Accelerate implementation of measures to ensure sustainable sanitation
ZIMBABWE Lawyers for Human Rights (ZLHR) joins the rest of the world in commemorating United Nations (UN) World Toilet Day and implores local and central government to accelerate implementation of measures to ensure sustainable sanitation and that everyone has access to a clean and safe toilet by 2030.
The aspiration to have safe toilets and achieve sanitation for all is contained in the United Nations Sustainable Development Goal (SDG) 6, which is pivotal in helping to break taboos around toilets and making sanitation for all a global development priority.
Through a resolution which was adopted in July 2013 declaring World Toilet Day, the UN seeks to encourage member States and other stakeholders to encourage behavioural change and the implementation of policies to increase access to sanitation among people, along with a call to end the practice of openair defecation, which is harmful to public health.
Commemorated under the theme Sustainable Sanitation and Climate Change, World Toilet Day reminds us that sustainable sanitation, clean water and hand washing facilities help in protecting and maintaining our health and stop the spread of deadly infectious diseases and viruses such as coronavirus and other waterborne diseases.
This year’s theme for World Toilet Day implores us to focus on sustainable sanitation and climate change and with the new threat posed to sanitation by climate change, everyone must commit to the provision of toilets that effectively capture human waste in a safe, accessible and dignified setting.
In Zimbabwe, recent revelations contained in a report entitled Management of Sewage Systems by the Urban Local Authorities under the Ministry of Local Government, Public Works and National Housing published by the Auditor-General’s Office are unsettling.
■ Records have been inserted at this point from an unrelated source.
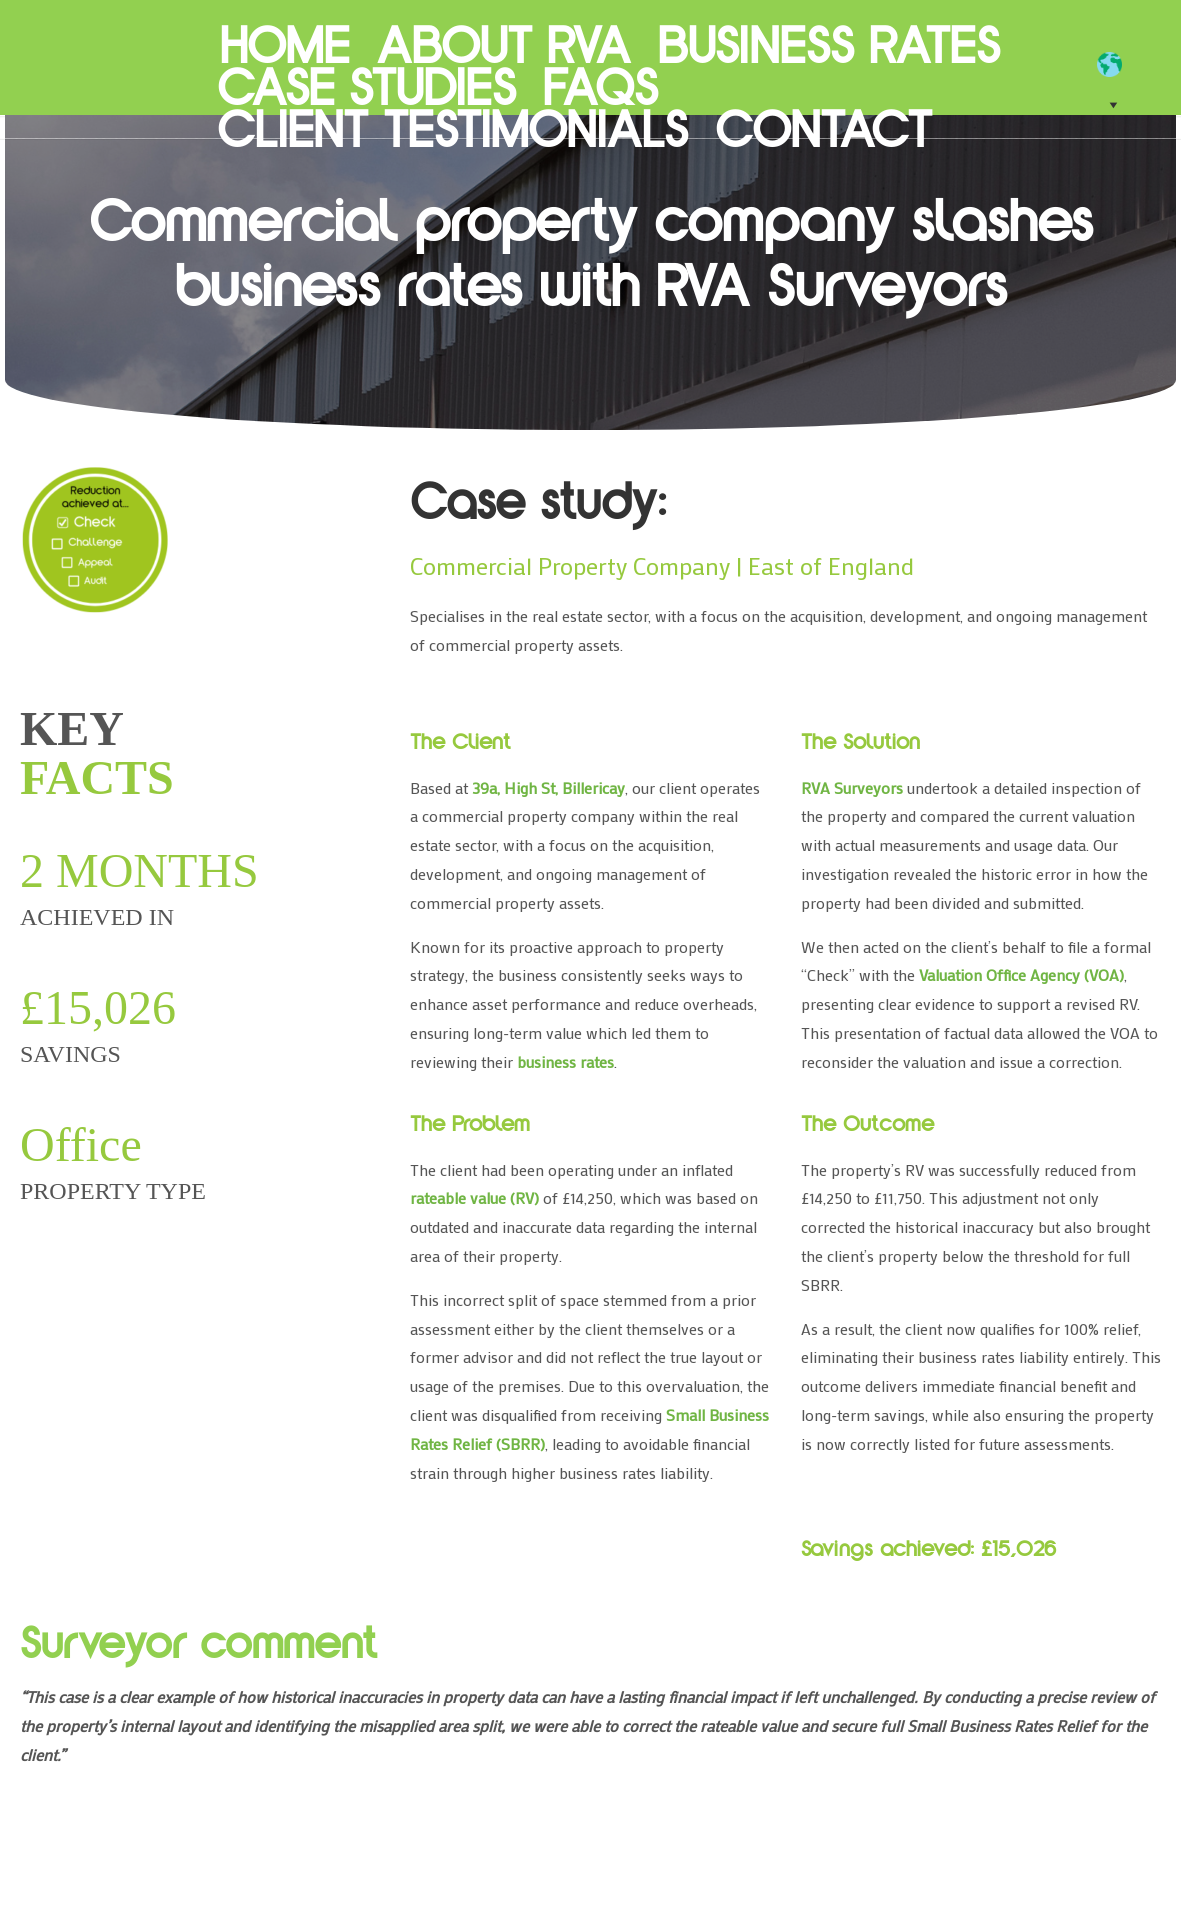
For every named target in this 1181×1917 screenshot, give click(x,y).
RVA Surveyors (106, 70)
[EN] (1119, 65)
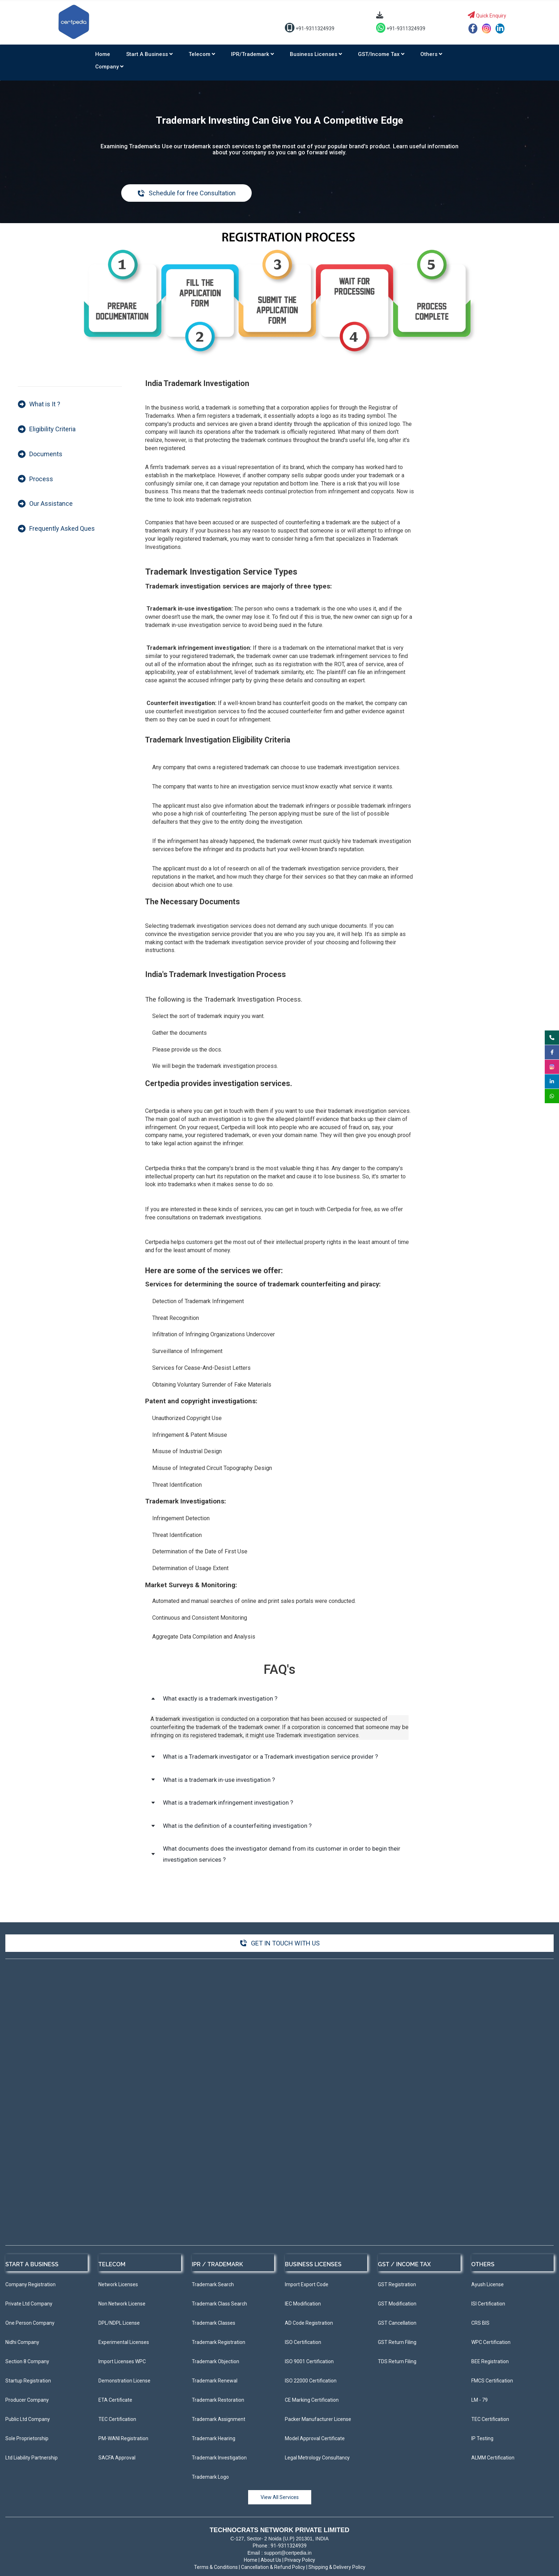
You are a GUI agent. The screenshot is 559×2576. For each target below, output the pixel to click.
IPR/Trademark (252, 54)
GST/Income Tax (381, 54)
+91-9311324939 (309, 28)
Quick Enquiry (487, 16)
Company (109, 66)
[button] (279, 1698)
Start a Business (149, 54)
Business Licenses (316, 54)
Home (102, 54)
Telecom (202, 54)
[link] (279, 234)
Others (431, 54)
The forthright report revealed that the majority of people living in Zimbabwe’s main urban suburbs were prone to drinking sewage-contaminated water due to poor sanitation management systems provided by local authorities.
ZLHR is worried because of the perennial failure of local authorities and central government to manage sanitation systems in the country and to allocate adequate financial resources, which sadly has led to unnecessary loss of lives due to the outbreak of waterborne diseases such as cholera, typhoid and diarrhoea, which are preventable diseases that can be eradicated when sanitation is properly managed.